Ramazan bereketiyle gelir derler ya hakikaten öyleydi.
İftar topu, ramazan davulcusu, susamlı ramazan pidesi, iftar sonrası birlikte teravih namazı için her akşam başka bir camiye gitme, iftar sofralarında birlikte oruç açma, sahura kalkma, iftardan sonra içilen çaylar eşliğinde yapılan sohbetler hiç unutulurmu.
Özellikle çocukken çok istememize rağmen büyükler bizi sahura kaldırmazlardı.
Sahur yemeklerinin en başında
gün boyu bizleri tok tutsun diye gecenin bir yarısında lavaş ve pilav yapılır yumurta haşlanırdı.
Çocukluk işte; nedense sahur yemeği iftar yemeğinden çok daha cazip gelirdi bizlere.
Her şeye heves eder, çocuk halimizle bizde büyükler gibi sahurda masaya oturmayı çok severdik.
Ramazan dan bir ay öncesinde başlayan hazırlıkların başında yufka açmak gelirdi.
Taşlıklı evleri olanlar çok şanslıydı, taşlıklı evlere kurulan sinilerde gün boyunca yüzlerce yufka açılır, pişirilir bohçalara sarılır genellikle rutubet almayan yerden yüksek yerlere ve ceyiz sandıklarının üstüne konulurdu.
Birlikte dayanışmanın en güzel örnekleri verilirdi.
O güzelim yufkaların pişerken mis gibi kokularına dayanamadığımızı gören annelerimiz sıcacık yufkaların arasına tereyağını koyup
elimize tutuştururlardı.
Yufka tatlısı ve yufkadan yapılan peynirli ve kıymalı böreklerin tadını unutmak ne mümkün.
Özellikle yufka tatlısını tek geçerim, günümüzde bu işleri beceren hamarat ve kodesbana ev hanımları yok denecek kadar azaldı maalesef.

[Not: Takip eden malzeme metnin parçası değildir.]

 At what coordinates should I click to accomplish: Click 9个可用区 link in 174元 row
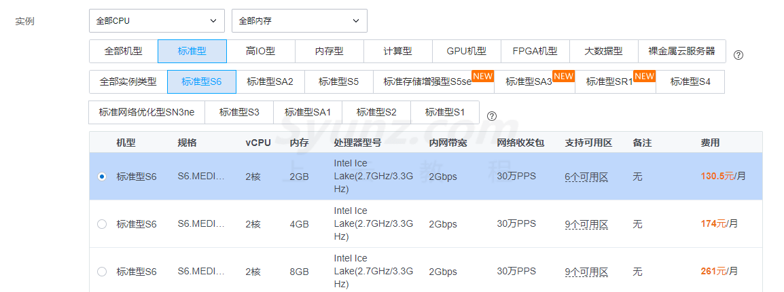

Milyarlarca masraf edilerek dayanıp döşenen evlerdeki mutfaklar müze olarak kullanılıyor artık.
Son yıllarda dışarda, lokantalarda iftar yapma kültürünün yaygınlaşması, tamamen iftar için saatlerce uğraşılan masa hazırlama zahmetinden ve külfetinden kaçmak olarak değerlendirilebilir.

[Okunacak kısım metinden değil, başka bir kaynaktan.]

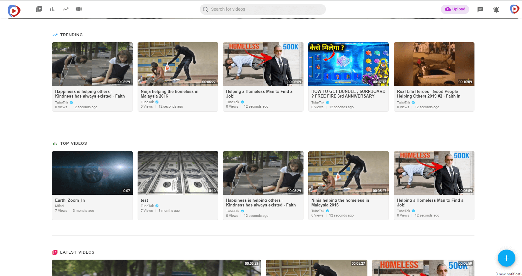Open the Real Life Heroes trending thumbnail
522x276 pixels.
tap(434, 64)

Oysaki bizler öyle görmemiştik !!!
İftar sofralarında ailenin bütün fertleriyle birlikte oturmak top atılmadan önce dua edip iftarımızı açmak bizlere öğretilen en güzel ramazan geleneklerinden birisiydi.
Masa adabımız bile vardı, herkesin yeri masa adabına göre belliydi.

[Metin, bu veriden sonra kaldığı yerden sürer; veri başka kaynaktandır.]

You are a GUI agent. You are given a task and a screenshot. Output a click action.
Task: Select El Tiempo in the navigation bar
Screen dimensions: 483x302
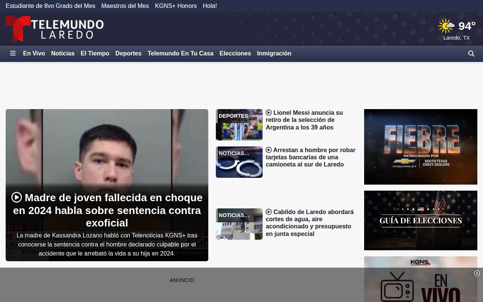pos(95,54)
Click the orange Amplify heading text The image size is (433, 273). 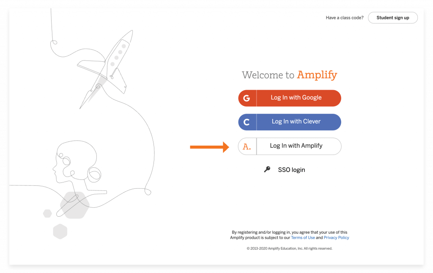[317, 75]
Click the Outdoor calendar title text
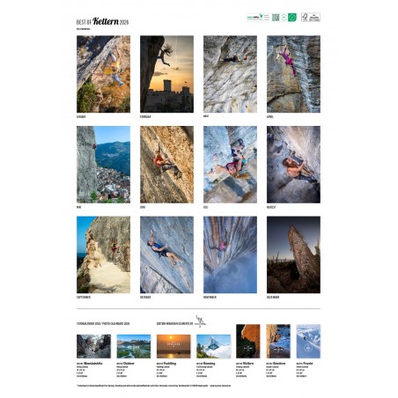This screenshot has width=398, height=398. point(129,364)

Masanın başında her zamanki gibi evin babası otururdu, anneler genellikle servis yapması kolay olsun diye mutfağa yakın otururlardı.
Ezan okunsa da, garanti olsun diye boztepeden top atılmadan oruçlar bozulmazdı.
İftar yemeklerinin baştacı genellikle çorbalar ve gün içinde özenle hazırlanıp fırınlara verilerek pişirilen güveçler olurdu.
Ayrıca, iftara başlamadan önce özenle hazırlanan masalara oturarak iftar saatini beklemenin sevabının da çok olduğu söylenirdi.
İftar vakti ;
bizler için bahşedilen nimetlerin değerini yeniden fark etme, sevgi, paylaşım, merhamet ve huzur vakti,
İçimizde çocukluğumuzdan kalma bir heyecan,
Ramazan geceleri sokaktan yankılanan sesini duyduğum davul,
bütün evi saran mis gibi pidenin kokusu, annelerimizin binbir özenle hazırladığı, lezzetli mi lezzetli yemeklerle dolu iftar sofraları demekti.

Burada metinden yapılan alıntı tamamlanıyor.